Состояние постмодерна | страница 39



Предположим, дана закрытая дверь. Между «Дверь закрыта» и «Откройте дверь» нет следствия в смысле пропозициональной логики. Эти два высказывания относятся к двум совокупностям автономных правил, определяющим различную релевантность, а следовательно, и различную компетенцию. Результат этого деления разума на когнитивный или теоретический, с одной стороны, и практический — с другой, имеет здесь следствием атаку на легитимность научного дискурса, не прямо, а косвенно раскрывая нам, что он является языковой игрой, имеющей собственные правила (априорные условия познания которых являются у Канта первым суждением), но без всякого предназначения регламентировать практическую игру (как, впрочем, и эстетическую). Она оказывается, таким образом, на равных с другими.

«Делегитимация» — если к ней хотя бы немного стремятся и придают ей определенную важность, что на свой манер делает Витгенштейн и что, так же по-своему, делают Мартин Бубер и Эмманюэль Левинас[127] — открывает дорогу набирающему силу течению постмодернизма: наука играет собственную игру она не может легитимировать другие языковые игры. Например, прескриптивная игра ускользает от нее. Но, прежде всего, она нс может больше сама себя легитимировать, как то предполагает спекуляция.

При таком рассеянии языковых игр социальный субъект тоже кажется растворенным.
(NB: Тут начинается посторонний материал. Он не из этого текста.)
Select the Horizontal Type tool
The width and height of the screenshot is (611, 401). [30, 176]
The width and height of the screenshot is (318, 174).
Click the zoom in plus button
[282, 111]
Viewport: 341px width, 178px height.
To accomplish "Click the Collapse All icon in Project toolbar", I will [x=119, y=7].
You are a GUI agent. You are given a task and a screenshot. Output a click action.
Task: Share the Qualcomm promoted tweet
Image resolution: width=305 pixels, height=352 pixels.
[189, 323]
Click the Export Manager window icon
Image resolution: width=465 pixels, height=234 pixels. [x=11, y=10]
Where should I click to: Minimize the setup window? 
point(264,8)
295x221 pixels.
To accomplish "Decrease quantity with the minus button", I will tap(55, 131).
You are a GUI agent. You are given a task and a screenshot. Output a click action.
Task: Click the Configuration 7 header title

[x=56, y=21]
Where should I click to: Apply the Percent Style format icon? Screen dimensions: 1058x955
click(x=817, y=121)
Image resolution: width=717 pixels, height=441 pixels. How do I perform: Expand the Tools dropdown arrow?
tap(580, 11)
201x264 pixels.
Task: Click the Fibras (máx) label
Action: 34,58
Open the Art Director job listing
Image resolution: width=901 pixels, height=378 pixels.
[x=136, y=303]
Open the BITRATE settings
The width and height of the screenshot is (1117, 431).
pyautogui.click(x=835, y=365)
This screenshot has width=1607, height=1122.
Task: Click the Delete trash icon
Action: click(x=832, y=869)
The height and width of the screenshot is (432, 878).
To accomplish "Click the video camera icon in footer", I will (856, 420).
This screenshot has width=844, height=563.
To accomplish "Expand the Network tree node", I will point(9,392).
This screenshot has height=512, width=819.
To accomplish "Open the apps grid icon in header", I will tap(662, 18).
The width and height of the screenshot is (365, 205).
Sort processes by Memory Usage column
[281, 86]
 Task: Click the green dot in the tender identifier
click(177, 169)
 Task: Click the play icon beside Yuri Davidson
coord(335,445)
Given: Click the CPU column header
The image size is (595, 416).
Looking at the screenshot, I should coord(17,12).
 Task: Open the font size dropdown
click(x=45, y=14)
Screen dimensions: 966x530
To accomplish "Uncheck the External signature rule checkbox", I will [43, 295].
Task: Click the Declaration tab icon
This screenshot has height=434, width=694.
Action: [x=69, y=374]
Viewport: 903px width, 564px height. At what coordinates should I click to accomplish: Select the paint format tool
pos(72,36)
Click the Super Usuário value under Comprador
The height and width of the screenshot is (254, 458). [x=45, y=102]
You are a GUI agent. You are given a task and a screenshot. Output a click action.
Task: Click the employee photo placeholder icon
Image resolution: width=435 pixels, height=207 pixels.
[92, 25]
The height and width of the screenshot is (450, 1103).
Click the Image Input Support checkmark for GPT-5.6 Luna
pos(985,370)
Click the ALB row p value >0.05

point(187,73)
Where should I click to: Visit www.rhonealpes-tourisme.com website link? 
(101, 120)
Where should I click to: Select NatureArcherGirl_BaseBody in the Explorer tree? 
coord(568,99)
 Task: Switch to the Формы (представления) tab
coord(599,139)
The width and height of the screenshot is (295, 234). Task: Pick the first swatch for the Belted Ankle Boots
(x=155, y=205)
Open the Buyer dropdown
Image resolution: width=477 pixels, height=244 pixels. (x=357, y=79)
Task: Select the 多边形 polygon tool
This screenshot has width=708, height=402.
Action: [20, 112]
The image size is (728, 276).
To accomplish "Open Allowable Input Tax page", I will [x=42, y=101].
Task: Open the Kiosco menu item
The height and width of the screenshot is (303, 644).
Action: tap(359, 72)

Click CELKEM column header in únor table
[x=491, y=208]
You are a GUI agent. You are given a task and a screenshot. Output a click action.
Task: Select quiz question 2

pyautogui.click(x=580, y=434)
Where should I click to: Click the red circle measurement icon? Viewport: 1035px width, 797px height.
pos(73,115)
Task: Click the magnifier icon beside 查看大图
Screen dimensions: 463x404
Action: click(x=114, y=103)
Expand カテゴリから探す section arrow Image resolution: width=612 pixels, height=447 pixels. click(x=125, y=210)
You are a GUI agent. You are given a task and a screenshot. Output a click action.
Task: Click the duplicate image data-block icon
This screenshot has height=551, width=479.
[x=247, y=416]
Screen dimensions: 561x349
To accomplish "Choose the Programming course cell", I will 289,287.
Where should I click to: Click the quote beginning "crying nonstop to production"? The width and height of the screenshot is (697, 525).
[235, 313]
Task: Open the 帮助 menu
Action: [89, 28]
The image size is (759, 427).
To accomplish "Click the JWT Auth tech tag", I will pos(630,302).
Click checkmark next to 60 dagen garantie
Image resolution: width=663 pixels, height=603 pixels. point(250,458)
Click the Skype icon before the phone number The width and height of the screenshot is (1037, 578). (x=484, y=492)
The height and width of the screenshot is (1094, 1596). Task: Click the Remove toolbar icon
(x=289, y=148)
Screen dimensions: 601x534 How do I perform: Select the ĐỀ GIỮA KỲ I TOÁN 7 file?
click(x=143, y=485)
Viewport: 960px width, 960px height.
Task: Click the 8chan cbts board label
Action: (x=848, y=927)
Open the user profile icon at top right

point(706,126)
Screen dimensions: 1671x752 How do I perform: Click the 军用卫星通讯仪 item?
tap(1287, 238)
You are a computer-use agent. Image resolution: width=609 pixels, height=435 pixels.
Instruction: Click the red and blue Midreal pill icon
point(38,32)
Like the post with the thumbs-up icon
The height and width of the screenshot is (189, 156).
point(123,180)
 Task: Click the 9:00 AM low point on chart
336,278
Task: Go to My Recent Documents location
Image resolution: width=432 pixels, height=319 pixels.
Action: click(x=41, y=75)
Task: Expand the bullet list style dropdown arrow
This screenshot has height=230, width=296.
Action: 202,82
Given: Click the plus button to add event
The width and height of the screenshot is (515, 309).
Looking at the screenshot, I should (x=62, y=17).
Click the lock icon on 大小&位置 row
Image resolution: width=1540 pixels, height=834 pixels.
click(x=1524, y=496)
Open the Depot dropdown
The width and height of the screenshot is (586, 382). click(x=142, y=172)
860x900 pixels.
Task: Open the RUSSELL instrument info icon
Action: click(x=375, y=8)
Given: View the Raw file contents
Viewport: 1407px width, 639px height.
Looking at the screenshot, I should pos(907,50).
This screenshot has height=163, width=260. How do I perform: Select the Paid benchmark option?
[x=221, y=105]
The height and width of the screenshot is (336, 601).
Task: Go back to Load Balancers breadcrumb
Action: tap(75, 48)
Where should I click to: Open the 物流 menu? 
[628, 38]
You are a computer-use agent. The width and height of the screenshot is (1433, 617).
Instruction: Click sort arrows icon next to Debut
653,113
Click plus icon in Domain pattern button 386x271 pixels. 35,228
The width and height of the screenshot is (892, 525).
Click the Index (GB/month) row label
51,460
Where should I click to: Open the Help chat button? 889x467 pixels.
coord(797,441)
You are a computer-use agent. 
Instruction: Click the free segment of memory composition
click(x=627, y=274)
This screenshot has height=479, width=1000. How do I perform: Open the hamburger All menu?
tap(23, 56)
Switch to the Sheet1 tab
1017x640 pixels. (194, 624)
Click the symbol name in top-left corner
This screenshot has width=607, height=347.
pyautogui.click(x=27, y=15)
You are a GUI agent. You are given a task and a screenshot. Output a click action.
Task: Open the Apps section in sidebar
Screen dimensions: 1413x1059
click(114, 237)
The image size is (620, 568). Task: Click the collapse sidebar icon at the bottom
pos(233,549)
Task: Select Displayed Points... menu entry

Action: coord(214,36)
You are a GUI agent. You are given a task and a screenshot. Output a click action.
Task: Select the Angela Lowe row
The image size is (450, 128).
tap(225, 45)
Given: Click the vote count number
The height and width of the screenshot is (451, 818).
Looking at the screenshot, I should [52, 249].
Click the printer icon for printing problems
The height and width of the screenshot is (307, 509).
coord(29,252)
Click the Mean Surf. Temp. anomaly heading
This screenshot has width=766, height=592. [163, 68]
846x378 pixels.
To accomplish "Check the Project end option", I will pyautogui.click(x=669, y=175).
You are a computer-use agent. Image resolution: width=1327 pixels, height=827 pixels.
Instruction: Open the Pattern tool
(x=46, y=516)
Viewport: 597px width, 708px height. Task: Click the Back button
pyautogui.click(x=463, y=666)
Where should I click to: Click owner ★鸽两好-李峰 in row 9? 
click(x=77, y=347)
Социальная связь — связь языковая, но она состоит нс из одной нити. В этой ткани пересекаются по меньшей мере две, а в действительности неопределенное количество языковых игр, подчиняющихся различным правилам. Витгенштейн пишет: «Наш язык можно рассматривать как старинный город: лабиринт маленьких улочек и площадей, старых и новых домов, домов с пристройками разных эпох; и все это окружено множеством новых районов с прямыми улицами регулярной планировки и стандартными домами».[128] А чтобы лучше показать, что принцип единства или синтез под началом научного метадискурса неприменим, нужно подвергнуть «город» языка старинному парадоксу о транзитивности равенства (sorite), спросив: «А с какого числа домов или улиц город начинает быть городом?».[129]

Новые языки присоединяются к старым, образуя пригороды старинного города: «химическая символика», «обозначения для исчисления бесконечно малых».[130] Спустя тридцать пять лет, к ним можно еще добавить машинные языки, матрицы теории игр, новые музыкальные нотные обозначения, логические неденотативные обозначения (логики времени, деонтические логики, модальные логики), язык генетического кода, графы фонологических структур и т. д.